Di samping masalah ketertiban, sebagian besar masyarakat Jabodetabek pun tahu bahwa Kota Bogor memiliki jumlah angkot yang terlalu banyak. Bahkan karena hal ini, Kota Bogor memiliki julukan kota angkot. Maka selain melakukan penertiban dan rerouting angkot, pemerintah dan DLLAJ Kota Bogor juga berencana melakukan konversi angkot.

“Ini merupakan pengembangan koridor Sistem Sarana Angkutan Umum Massal (SAUM) dengan mengonversi tiga angkot menjadi satu bus, dan tiga angkot menjadi dua angkot besar,” papar Rakhmawati.

Guna tercapainya program tersebut, pemerintah dan DLLAJ Kota Bogor kini tengah menyiapkan tujuh jalur koridor utama TransPakuan, yakni bus resmi milik BUMD kota Bogor.

“Nantinya akan ada 162 bus. Di samping itu kami juga akan menyediakan bus untuk anak sekolah.
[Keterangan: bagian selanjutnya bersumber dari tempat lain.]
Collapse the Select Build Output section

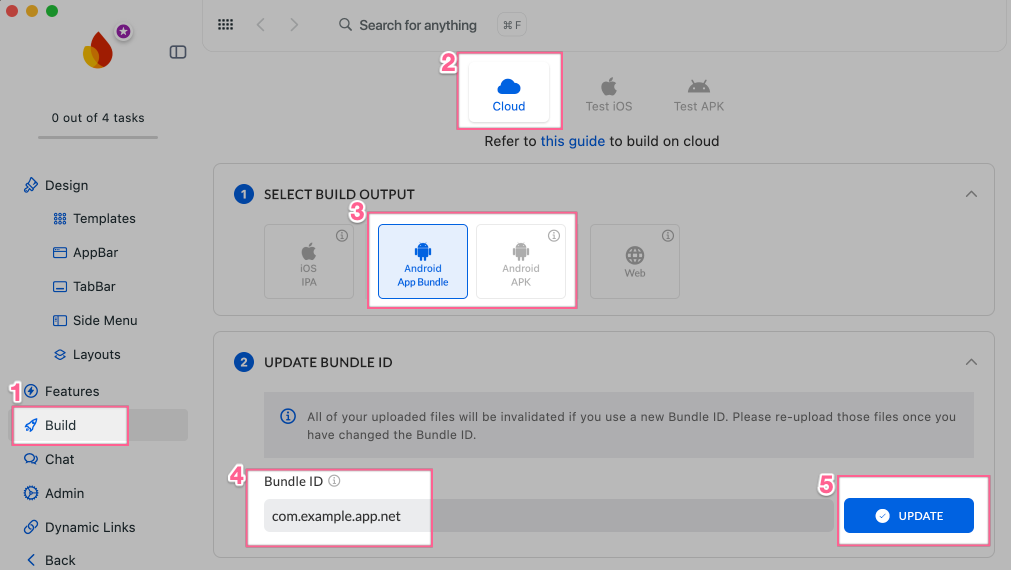coord(970,194)
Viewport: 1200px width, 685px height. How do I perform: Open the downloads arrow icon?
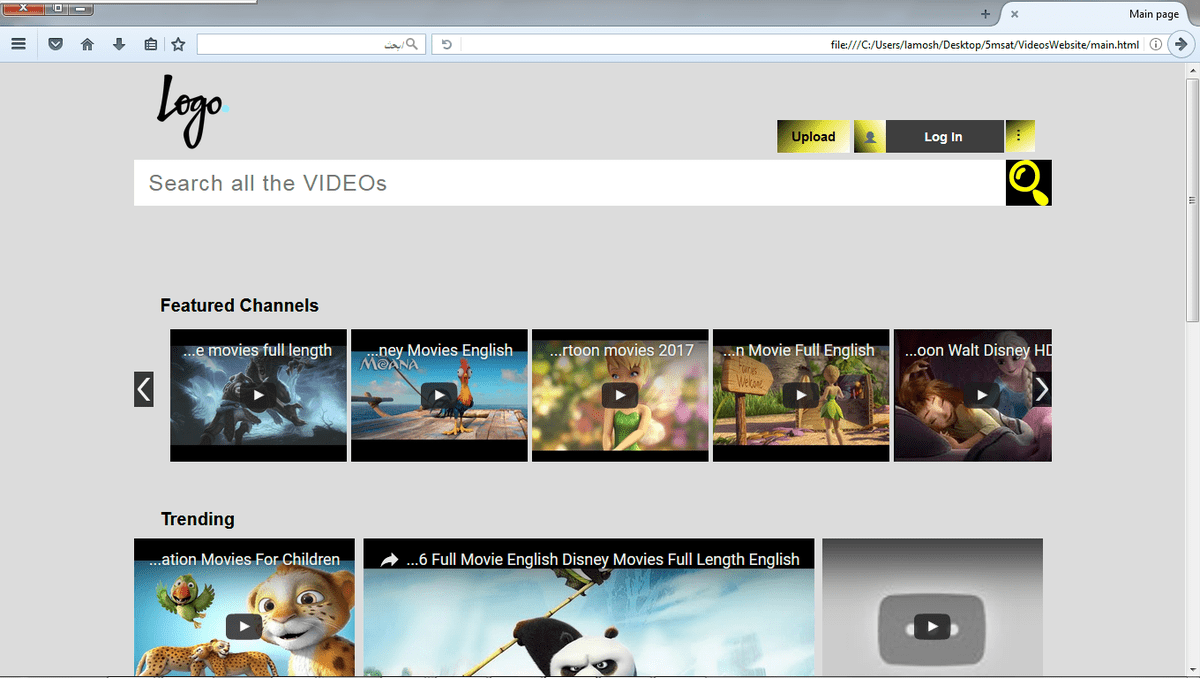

Jumlah angkot yang menyusut dengan program ini diharapkan bisa mengurangi kepadatan lalu lintas di kota Bogor,” lanjut perempuan berkerudung tersebut.

Saat ditanya mengenai nasib para sopir angkot yang armadanya bakal dihilangkan karena konversi, lulusan STPDN tersebut menjelaskan bahwa sesungguhnya program ini menguntungkan para sopir. Pasalnya, nantinya para supir tidak perlu lagi memikirkan setoran.

“Kami akan berdayakan mereka dalam operasional TransPakuan. Kami pun akan berlakukan sistem gaji untuk mereka. Jadi tidak ada lagi alasan mereka untuk ngetem mencari penumpang guna mengejar setoran,” pungkasnya.